Ice Age 2: The Meltdown

January 9, 2007

By all rights, Ice Age 2: The Meltdown should be ugly, simplistic, and not fun for anybody over the age of six. Thankfully, game developer Eurocom understands that people of all ages deserve to have fun.By all rights, Ice Age 2: The Meltdown should be ugly, simplistic, and not fun for anybody over the age of six. Thankfully, game developer Eurocom understands that people of all ages deserve to have fun. If more developers treated movie and television licenses in this fashion, it wouldn’t be such a surprise when Monster House (GBA) turns out to be a great buy or Cars (PSP) wind up being a fun arcade racer. Sadly, games like Over the Hedge and Charlie and the Chocolate Factory remain the norm. These games rely on the franchise name instead of good gameplay elements to move units. Then we all sell our copies back to EB where they sit on a shelf, collecting dust and never to be played again.

Ice Age 2 does a lot of things right. It has its share of faults, but all games do. First, the video game version of Ice Age 2 doesn’t just rehash the plot and situations of the film. As a matter of fact, the majority of the game is spent as Skrat, the adorable, ill-fated squirrel-rat hybrid. Skrat, whenever he is seen in the film, is chasing acorns. This folds into the platformer paradigm extremely well because every platformer hero needs something to collect. Ratchet has bolts, Mario has coins, and Skrat has nuts. The majority of the collecting is optional, but collecting 1,000 nuts in most levels yields a bonus video clip from one of the voice actors. The only nuts that absolutely must be collected are the walnuts scattered about each level that allow the player to progress by squeezing through a crack in the wall. Why do these cracks respond to walnuts? I don’t know (Editor: Because they’re walnuts, Justin. Get it? Wall nuts?), but it’s a decent excuse the explore the levels, and it’s believable that Skrat would be interested in large, glowing nuts.
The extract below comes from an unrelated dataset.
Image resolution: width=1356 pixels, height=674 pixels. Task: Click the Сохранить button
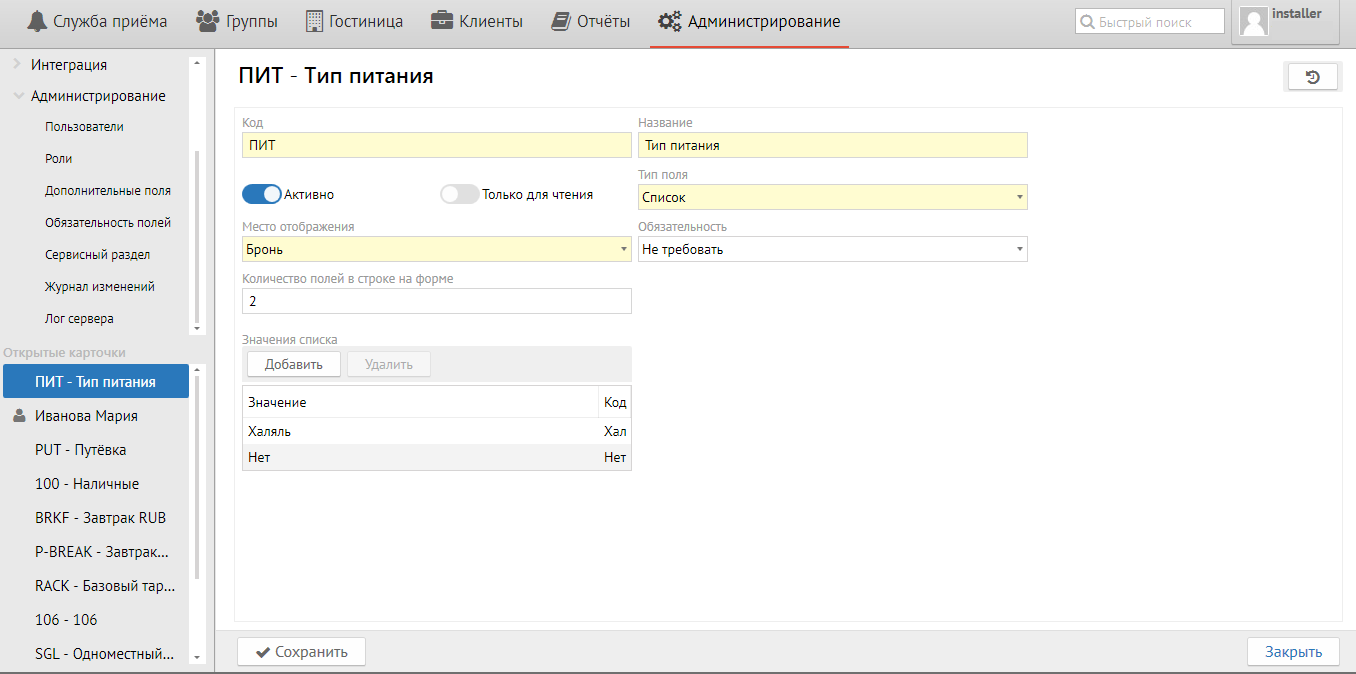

So, what sets this version of Ice Age 2 apart from the others that were available months ago? The Wii controls. Skrat performs an attack when the player horizontally slashes the Wiimote. A special attack is performed when the Wiimote is slashed harder. As you’re likely guessing, this can be a little problematic if you’re prone to get excited while playing a game, but the more powerful attacks are never necessary to progress through the game. In an interesting twist, Ice Age 2 only really features one boss. Other milestone events are handled through a bonus stage. Sid slaloms down a water slide and plays beginner’s DDR in the air, Skrat must sneak by Diego to escape a cave unscathed, Diego hammers on possums in a Whack-A-Mole analog, and a creepy fish must be defeated by throwing pebbles at all the eyes surrounding the door out of his stomach. Wiimote aiming is precise and makes projectile weapons both handy and entertaining.
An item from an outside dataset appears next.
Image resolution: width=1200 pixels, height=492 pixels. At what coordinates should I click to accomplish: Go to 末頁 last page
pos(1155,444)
After all it does right, however, Ice Age 2 has a couple of flaws. First, it is too expensive. The game is fun, but it is also short. Very short. Ice Age 2 can be completed in around five to six hours, and that includes collecting enough nuts to unlock all of the bonus videos. When coupled with the game’s brevity, the price point of $50.00 is too much to pay for six hours of entertainment when the Xbox version can be had for $30.00. The motion-sensitive controls are neat, but I’m not sure that they’re worth an extra $20.00. One feature that would be welcome and would keep me coming back is the ability to replay the bonus segments. I neither need nor want to collect 1,000 acorns again (the completionist in me would require it even if the game does not — I mean, they’re just sitting there; waiting to be collected), but I’d take Sid down that waterslide again, and it would be a great segment to show off to other players.

Ice Age 2: The Meltdown is fun, and it makes good use of the Wii’s motion-sensitive controller. If you’re an Ice Age fan or a platformer fan that doesn’t mind a short game versus an engrossing epic, then it’s hard to go wrong, and it’s not often that movie licensed games look this polished or play this well.